So 2017 is finally here! If you’re like me, one of your many New Year’s Resolutions is to eat more healthy foods. However, being a foodie can make this resolution a bit tricky to follow through. But have no fear! Here are five tips to help you on your way to being a healthy foodie!
A Little Bit of Everything
As a Dietitian-Nutritionist the MyPlate/Healthy Eating Plate is my go to guide when teaching my clients about healthy eating. It’s easy and fuss-free. This guide says make half your plate fruits and vegetables, a quarter protein, and a quarter grains. Having a little bit of everything on your plate is good because you get not only different flavors and textures from each food group, but also different nutrients. You can’t always control how much food is put on your plate at a restaurant. But you do have control over how much you eat! Don’t be afraid to set some food aside to take home with you, especially if the portions are big.
2.Sharing is Caring!
Another good idea is to share appetizers or even order them as your main dish. One of the best things you can do is order a salad as an appetizer and share it with your friends. Salads tend to be lower in calories. Eating it as a starter can help prevent you from over eating higher calorie foods later.
3. Take A Closer Look
The restaurant menu is a great way to find out a bit more about what you’re eating. Have you ever said “Oh this looks healthy and then look at the calories next to the dish and think….dayum! That’s a lot of calories!” Nowadays, these menus are getting more health conscious. Some restaurants have low calorie sections and others have little saltshakers to let you know that the dish is high in sodium. While looking at the menu, aim for dishes that are less than 1,000 calories. Of course dishes that are closer to the 500-600 calorie range are better. Also aim for lean protein choices like, chicken breast, fish, beans or tofu. Baked, grilled, or sautéed options are healthier than fried foods.

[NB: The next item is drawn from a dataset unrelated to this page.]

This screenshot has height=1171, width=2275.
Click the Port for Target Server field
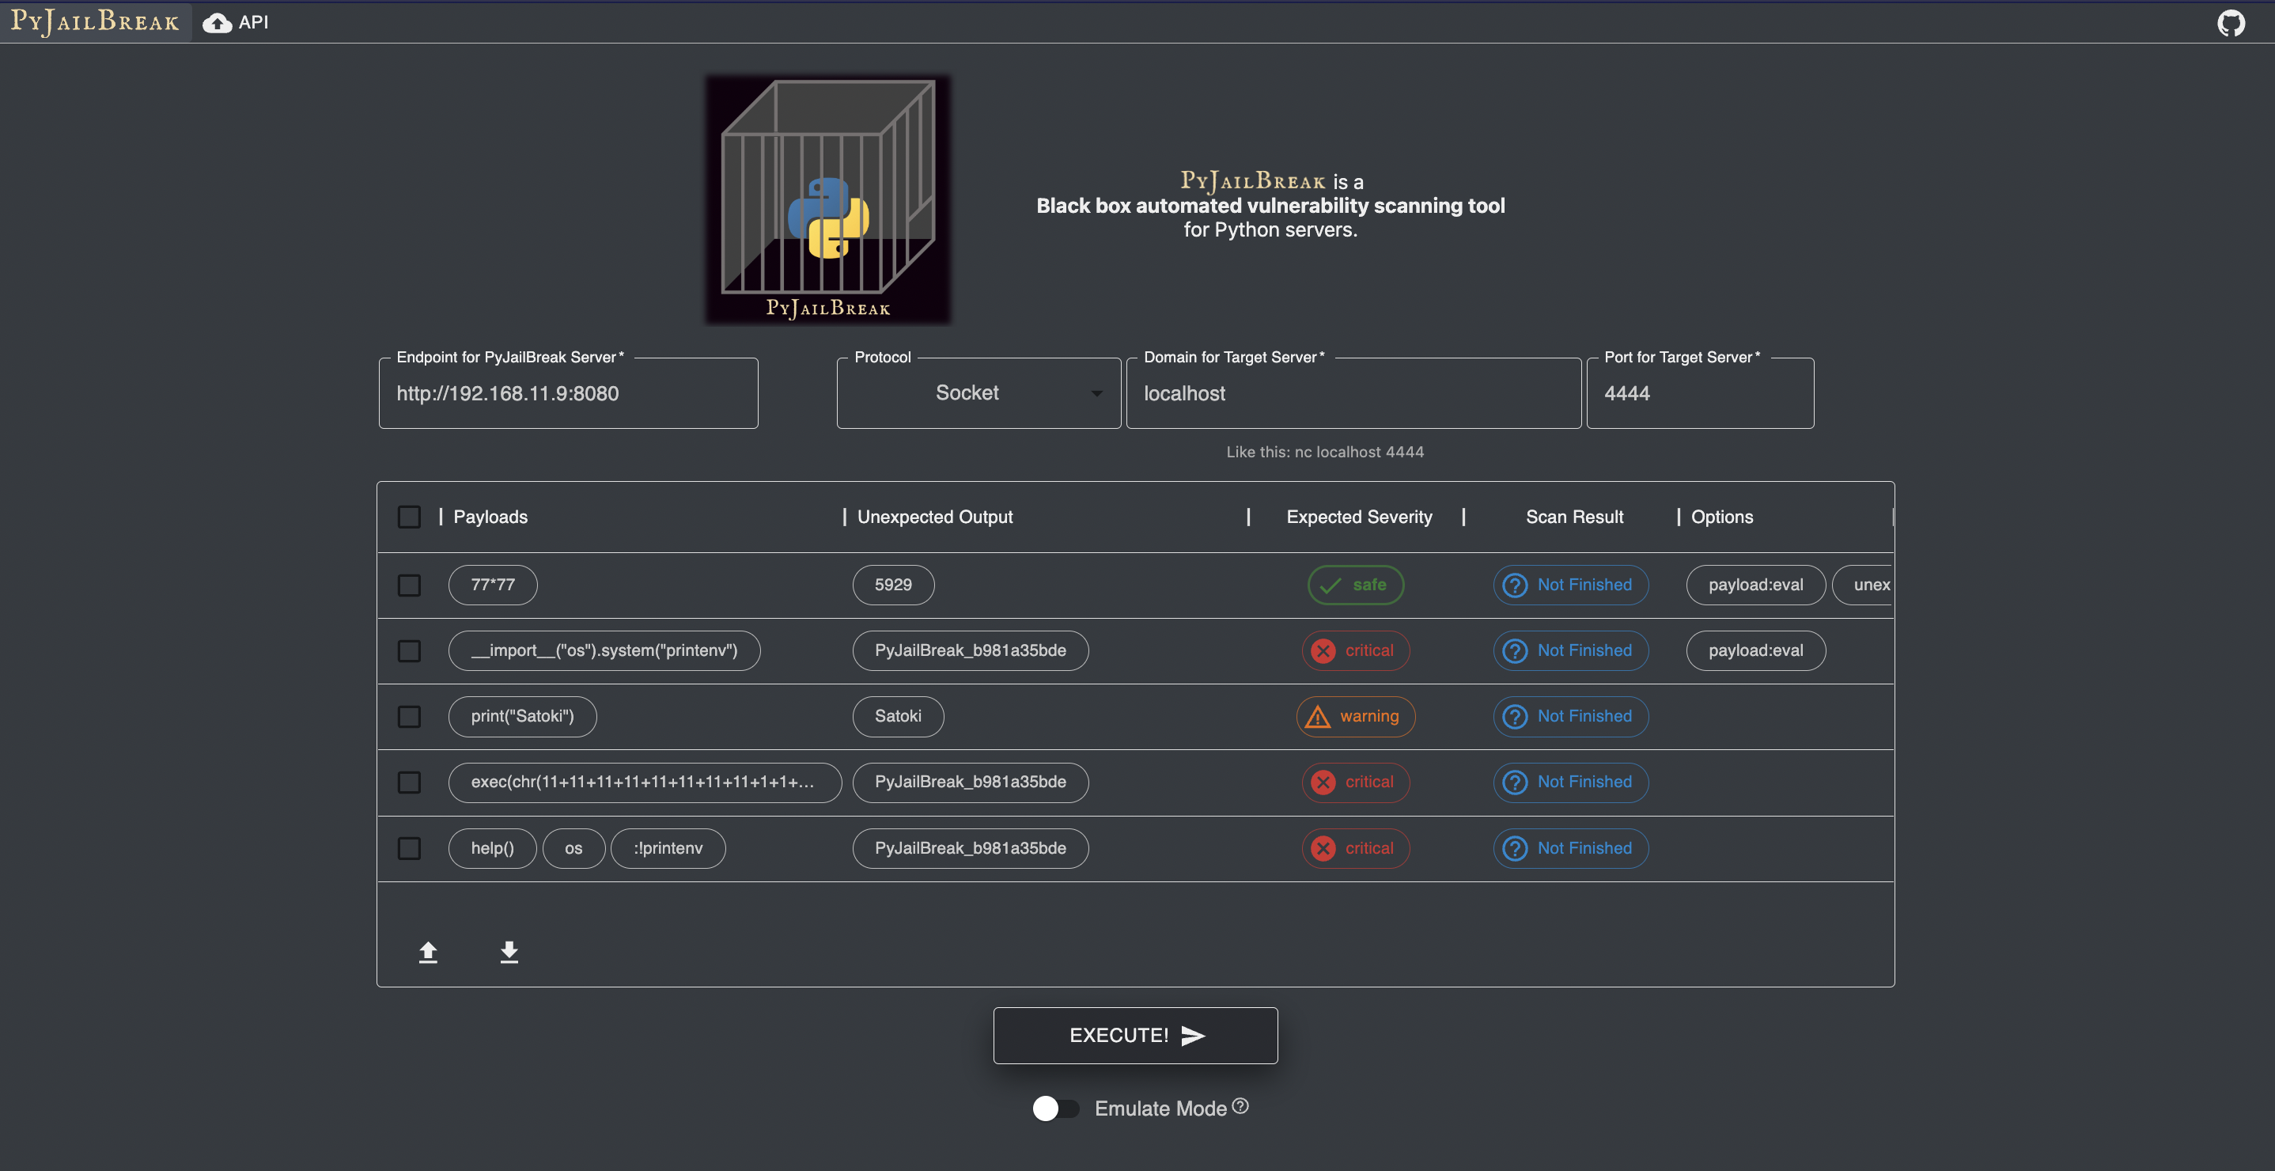pyautogui.click(x=1699, y=393)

4. Bottoms Up/ Bottoms Down
Let’s talk about drinks… We live in a bottoms up culture, where the main appeal of brunches are the endless mimosas. But did you know that you could be unintentionally sabotaging yourself by having so many drinks? Sometimes cocktails are made with a lot of sugar and syrup. Most alcoholic beverages range around 150-200 calories. If you are having 2-3 drinks during your meal, that’s about 300-600 calories from drinks only! I’m not saying to go completely dry, but remember to pace yourself and that your drinks have calories too!
5. Let’s Take A Stroll
Why not go outside for a walk after you eat? There are many benefits to walking after your meals. Some of the benefits include improved digestion; improved mood, better controlled blood sugar levels, and aid in weight loss. The best part of walking after you eat is that you get to bond with your friends and you never know whom you will meet!
I hope these tips will help you on your way to becoming a healthy foodie!